▸ **Problem description**:
Line by line, set down the following material again exactly.

▸ **Task material**:

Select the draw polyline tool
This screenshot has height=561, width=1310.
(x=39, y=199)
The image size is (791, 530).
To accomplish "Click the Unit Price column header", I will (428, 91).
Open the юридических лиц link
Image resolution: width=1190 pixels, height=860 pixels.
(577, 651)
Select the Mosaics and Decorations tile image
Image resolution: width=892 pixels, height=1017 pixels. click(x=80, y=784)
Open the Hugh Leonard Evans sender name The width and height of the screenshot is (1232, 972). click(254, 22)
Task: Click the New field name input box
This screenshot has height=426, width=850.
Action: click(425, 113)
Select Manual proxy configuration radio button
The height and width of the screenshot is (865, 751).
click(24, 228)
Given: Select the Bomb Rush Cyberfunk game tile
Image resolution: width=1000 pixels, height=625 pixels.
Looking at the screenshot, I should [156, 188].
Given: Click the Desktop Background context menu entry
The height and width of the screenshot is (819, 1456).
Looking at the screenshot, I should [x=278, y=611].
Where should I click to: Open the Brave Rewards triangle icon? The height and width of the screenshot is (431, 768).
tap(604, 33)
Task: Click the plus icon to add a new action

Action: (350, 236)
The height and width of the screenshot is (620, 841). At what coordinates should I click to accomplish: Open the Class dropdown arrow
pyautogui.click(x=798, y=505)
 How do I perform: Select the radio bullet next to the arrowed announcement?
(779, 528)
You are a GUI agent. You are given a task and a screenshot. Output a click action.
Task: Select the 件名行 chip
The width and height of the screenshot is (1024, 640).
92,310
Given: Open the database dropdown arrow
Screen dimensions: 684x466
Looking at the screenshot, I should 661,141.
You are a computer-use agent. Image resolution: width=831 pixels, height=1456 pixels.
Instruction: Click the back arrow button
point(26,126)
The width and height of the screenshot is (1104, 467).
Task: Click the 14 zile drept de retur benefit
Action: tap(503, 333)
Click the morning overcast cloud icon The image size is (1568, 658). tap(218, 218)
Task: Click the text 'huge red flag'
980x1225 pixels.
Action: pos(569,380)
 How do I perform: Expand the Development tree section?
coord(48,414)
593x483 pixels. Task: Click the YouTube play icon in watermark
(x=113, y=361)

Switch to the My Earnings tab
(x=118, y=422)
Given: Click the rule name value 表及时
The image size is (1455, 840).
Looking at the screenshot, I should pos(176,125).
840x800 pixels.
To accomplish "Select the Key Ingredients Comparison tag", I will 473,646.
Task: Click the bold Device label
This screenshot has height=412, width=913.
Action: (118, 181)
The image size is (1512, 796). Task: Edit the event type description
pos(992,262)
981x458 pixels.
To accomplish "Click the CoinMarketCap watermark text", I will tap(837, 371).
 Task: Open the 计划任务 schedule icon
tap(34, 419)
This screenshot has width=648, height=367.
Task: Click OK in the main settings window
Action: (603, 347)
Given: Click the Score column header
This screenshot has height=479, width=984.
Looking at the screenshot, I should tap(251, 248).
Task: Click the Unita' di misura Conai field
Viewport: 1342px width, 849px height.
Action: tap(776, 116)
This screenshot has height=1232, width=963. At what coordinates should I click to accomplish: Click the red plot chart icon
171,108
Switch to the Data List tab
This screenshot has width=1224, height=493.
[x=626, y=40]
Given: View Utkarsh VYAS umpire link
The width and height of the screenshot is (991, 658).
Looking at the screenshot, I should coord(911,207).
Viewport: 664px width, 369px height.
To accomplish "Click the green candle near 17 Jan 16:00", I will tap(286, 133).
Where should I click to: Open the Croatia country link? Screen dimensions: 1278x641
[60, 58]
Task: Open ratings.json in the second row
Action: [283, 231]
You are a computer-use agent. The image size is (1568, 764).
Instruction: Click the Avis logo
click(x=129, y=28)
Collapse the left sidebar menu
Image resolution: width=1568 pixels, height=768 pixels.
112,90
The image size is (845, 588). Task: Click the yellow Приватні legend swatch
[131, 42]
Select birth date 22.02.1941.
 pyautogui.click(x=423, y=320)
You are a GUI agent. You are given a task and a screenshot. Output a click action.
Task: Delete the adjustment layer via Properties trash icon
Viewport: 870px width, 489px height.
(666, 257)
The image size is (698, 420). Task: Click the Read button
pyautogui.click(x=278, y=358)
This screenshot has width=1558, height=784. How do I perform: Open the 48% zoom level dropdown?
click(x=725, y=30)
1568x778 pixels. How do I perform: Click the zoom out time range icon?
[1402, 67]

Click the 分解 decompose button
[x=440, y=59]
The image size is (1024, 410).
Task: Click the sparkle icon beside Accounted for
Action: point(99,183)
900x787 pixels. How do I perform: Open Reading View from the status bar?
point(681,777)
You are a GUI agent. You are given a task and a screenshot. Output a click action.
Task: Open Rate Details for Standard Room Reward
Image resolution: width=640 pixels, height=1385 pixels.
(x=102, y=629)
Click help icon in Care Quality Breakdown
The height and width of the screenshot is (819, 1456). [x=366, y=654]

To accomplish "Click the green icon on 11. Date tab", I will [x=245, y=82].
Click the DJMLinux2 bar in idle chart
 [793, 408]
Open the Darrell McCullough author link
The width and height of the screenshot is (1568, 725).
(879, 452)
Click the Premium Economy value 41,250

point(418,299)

▸ **Answer to the exercise**:
Select the draw polyline tool
This screenshot has height=561, width=1310.
(x=39, y=199)
The image size is (791, 530).
To accomplish "Click the Unit Price column header", I will (428, 91).
Open the юридических лиц link
Image resolution: width=1190 pixels, height=860 pixels.
(577, 651)
Select the Mosaics and Decorations tile image
Image resolution: width=892 pixels, height=1017 pixels. click(x=80, y=784)
Open the Hugh Leonard Evans sender name The width and height of the screenshot is (1232, 972). click(254, 22)
Task: Click the New field name input box
This screenshot has height=426, width=850.
Action: click(425, 113)
Select Manual proxy configuration radio button
The height and width of the screenshot is (865, 751).
click(24, 228)
Given: Select the Bomb Rush Cyberfunk game tile
Image resolution: width=1000 pixels, height=625 pixels.
Looking at the screenshot, I should [156, 188].
Given: Click the Desktop Background context menu entry
The height and width of the screenshot is (819, 1456).
Looking at the screenshot, I should [x=278, y=611].
Where should I click to: Open the Brave Rewards triangle icon? The height and width of the screenshot is (431, 768).
tap(604, 33)
Task: Click the plus icon to add a new action

Action: (350, 236)
The height and width of the screenshot is (620, 841). At what coordinates should I click to accomplish: Open the Class dropdown arrow
pyautogui.click(x=798, y=505)
 How do I perform: Select the radio bullet next to the arrowed announcement?
(779, 528)
You are a GUI agent. You are given a task and a screenshot. Output a click action.
Task: Select the 件名行 chip
The width and height of the screenshot is (1024, 640).
92,310
Given: Open the database dropdown arrow
Screen dimensions: 684x466
Looking at the screenshot, I should 661,141.
You are a computer-use agent. Image resolution: width=831 pixels, height=1456 pixels.
Instruction: Click the back arrow button
point(26,126)
The width and height of the screenshot is (1104, 467).
Task: Click the 14 zile drept de retur benefit
Action: tap(503, 333)
Click the morning overcast cloud icon The image size is (1568, 658). tap(218, 218)
Task: Click the text 'huge red flag'
980x1225 pixels.
Action: pos(569,380)
 How do I perform: Expand the Development tree section?
coord(48,414)
593x483 pixels. Task: Click the YouTube play icon in watermark
(x=113, y=361)

Switch to the My Earnings tab
(x=118, y=422)
Given: Click the rule name value 表及时
The image size is (1455, 840).
Looking at the screenshot, I should pos(176,125).
840x800 pixels.
To accomplish "Select the Key Ingredients Comparison tag", I will 473,646.
Task: Click the bold Device label
This screenshot has height=412, width=913.
Action: (118, 181)
The image size is (1512, 796). Task: Edit the event type description
pos(992,262)
981x458 pixels.
To accomplish "Click the CoinMarketCap watermark text", I will tap(837, 371).
 Task: Open the 计划任务 schedule icon
tap(34, 419)
This screenshot has width=648, height=367.
Task: Click OK in the main settings window
Action: (603, 347)
Given: Click the Score column header
This screenshot has height=479, width=984.
Looking at the screenshot, I should tap(251, 248).
Task: Click the Unita' di misura Conai field
Viewport: 1342px width, 849px height.
Action: tap(776, 116)
This screenshot has height=1232, width=963. At what coordinates should I click to accomplish: Click the red plot chart icon
171,108
Switch to the Data List tab
This screenshot has width=1224, height=493.
[x=626, y=40]
Given: View Utkarsh VYAS umpire link
The width and height of the screenshot is (991, 658).
Looking at the screenshot, I should coord(911,207).
Viewport: 664px width, 369px height.
To accomplish "Click the green candle near 17 Jan 16:00", I will tap(286, 133).
Where should I click to: Open the Croatia country link? Screen dimensions: 1278x641
[60, 58]
Task: Open ratings.json in the second row
Action: [283, 231]
You are a computer-use agent. The image size is (1568, 764).
Instruction: Click the Avis logo
click(x=129, y=28)
Collapse the left sidebar menu
Image resolution: width=1568 pixels, height=768 pixels.
112,90
The image size is (845, 588). Task: Click the yellow Приватні legend swatch
[131, 42]
Select birth date 22.02.1941.
 pyautogui.click(x=423, y=320)
You are a GUI agent. You are given a task and a screenshot. Output a click action.
Task: Delete the adjustment layer via Properties trash icon
Viewport: 870px width, 489px height.
(666, 257)
The image size is (698, 420). Task: Click the Read button
pyautogui.click(x=278, y=358)
This screenshot has width=1558, height=784. How do I perform: Open the 48% zoom level dropdown?
click(x=725, y=30)
1568x778 pixels. How do I perform: Click the zoom out time range icon?
[1402, 67]

Click the 分解 decompose button
[x=440, y=59]
The image size is (1024, 410).
Task: Click the sparkle icon beside Accounted for
Action: point(99,183)
900x787 pixels. How do I perform: Open Reading View from the status bar?
point(681,777)
You are a GUI agent. You are given a task and a screenshot. Output a click action.
Task: Open Rate Details for Standard Room Reward
Image resolution: width=640 pixels, height=1385 pixels.
(x=102, y=629)
Click help icon in Care Quality Breakdown
The height and width of the screenshot is (819, 1456). [x=366, y=654]

To accomplish "Click the green icon on 11. Date tab", I will [x=245, y=82].
Click the DJMLinux2 bar in idle chart
 [793, 408]
Open the Darrell McCullough author link
The width and height of the screenshot is (1568, 725).
(879, 452)
Click the Premium Economy value 41,250

point(418,299)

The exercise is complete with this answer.